Task statement
Set down word for word each line from the one containing "Click the shopping bag star icon" through the end of the records, both included. Do not copy any pictures.

Collected data

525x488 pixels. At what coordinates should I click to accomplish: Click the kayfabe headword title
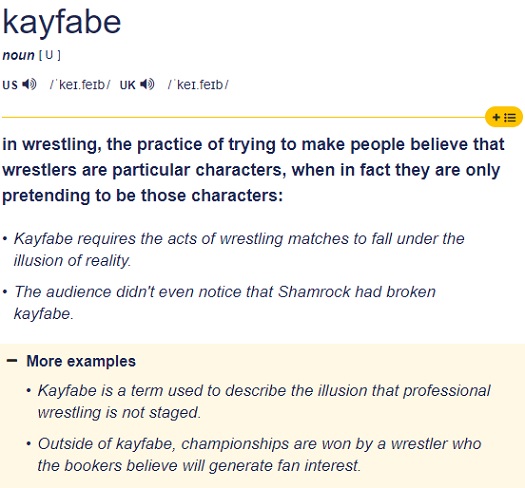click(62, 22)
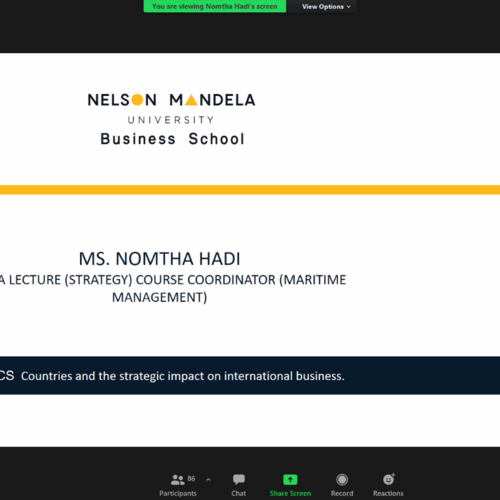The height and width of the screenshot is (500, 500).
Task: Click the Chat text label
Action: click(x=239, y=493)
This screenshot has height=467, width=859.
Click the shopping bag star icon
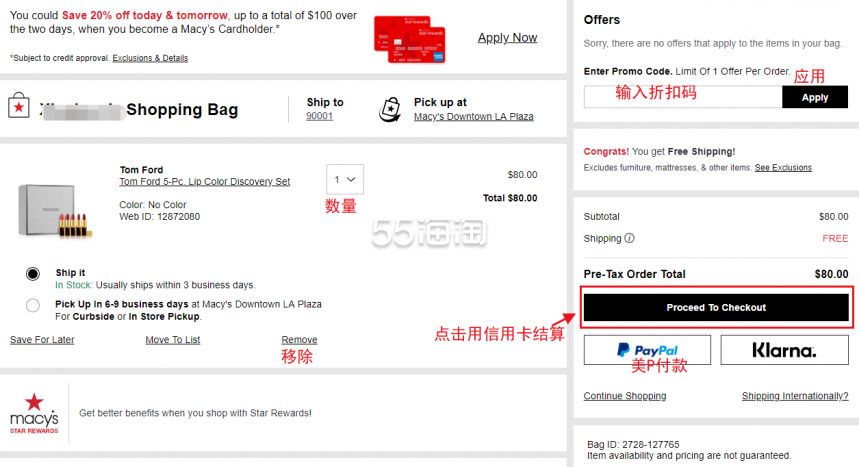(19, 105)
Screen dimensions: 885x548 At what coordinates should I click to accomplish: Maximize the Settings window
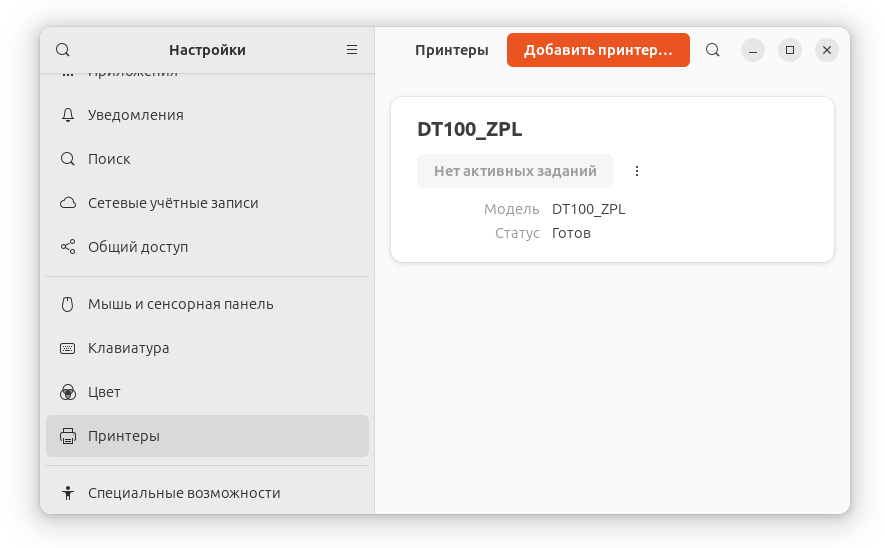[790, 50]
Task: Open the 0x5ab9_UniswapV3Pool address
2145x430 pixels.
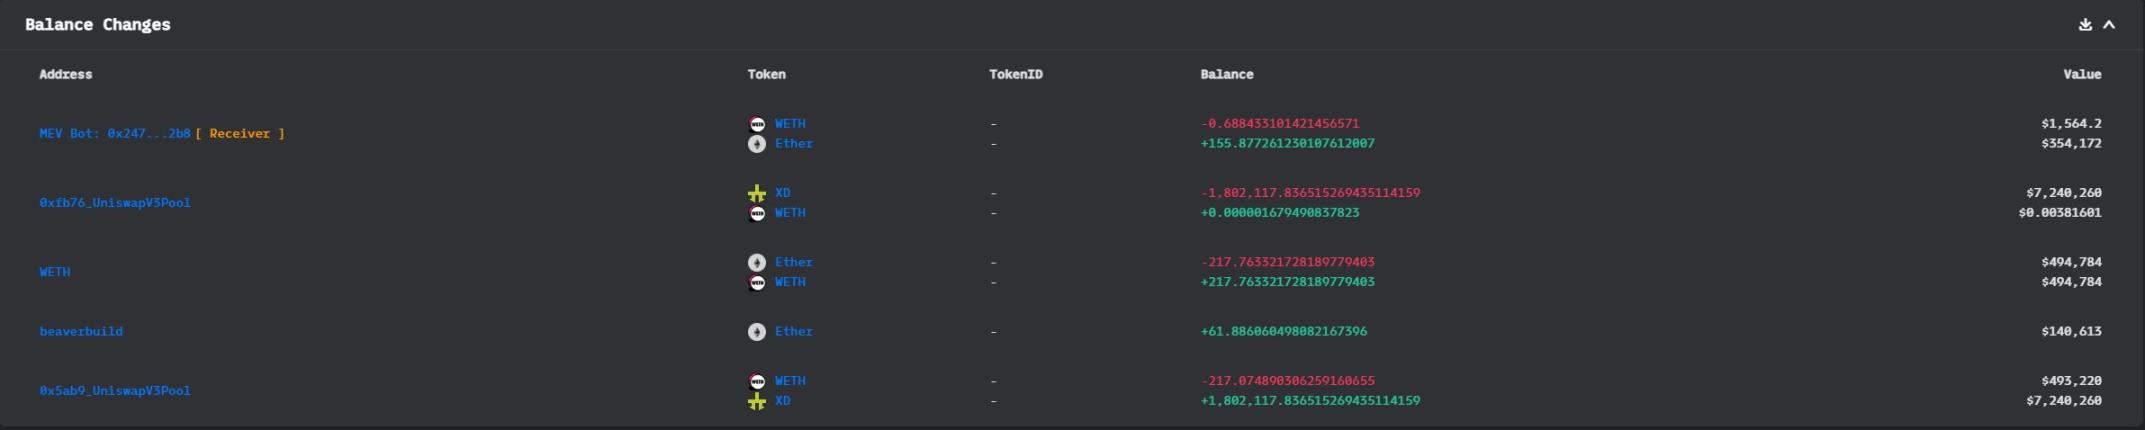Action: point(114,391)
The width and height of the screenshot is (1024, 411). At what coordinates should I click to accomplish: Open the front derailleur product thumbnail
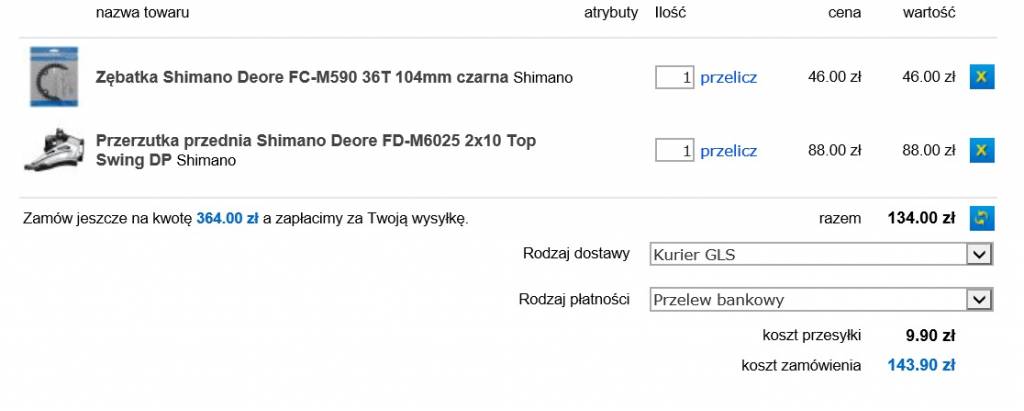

Exercise response
Click the shopping bag star icon
(19, 105)
Screen dimensions: 885x548 At what coordinates should I click to accomplish: Maximize the Settings window
[790, 50]
Task: Open the 0x5ab9_UniswapV3Pool address
2145x430 pixels.
Action: point(114,391)
The width and height of the screenshot is (1024, 411). At what coordinates should I click to accomplish: Open the front derailleur product thumbnail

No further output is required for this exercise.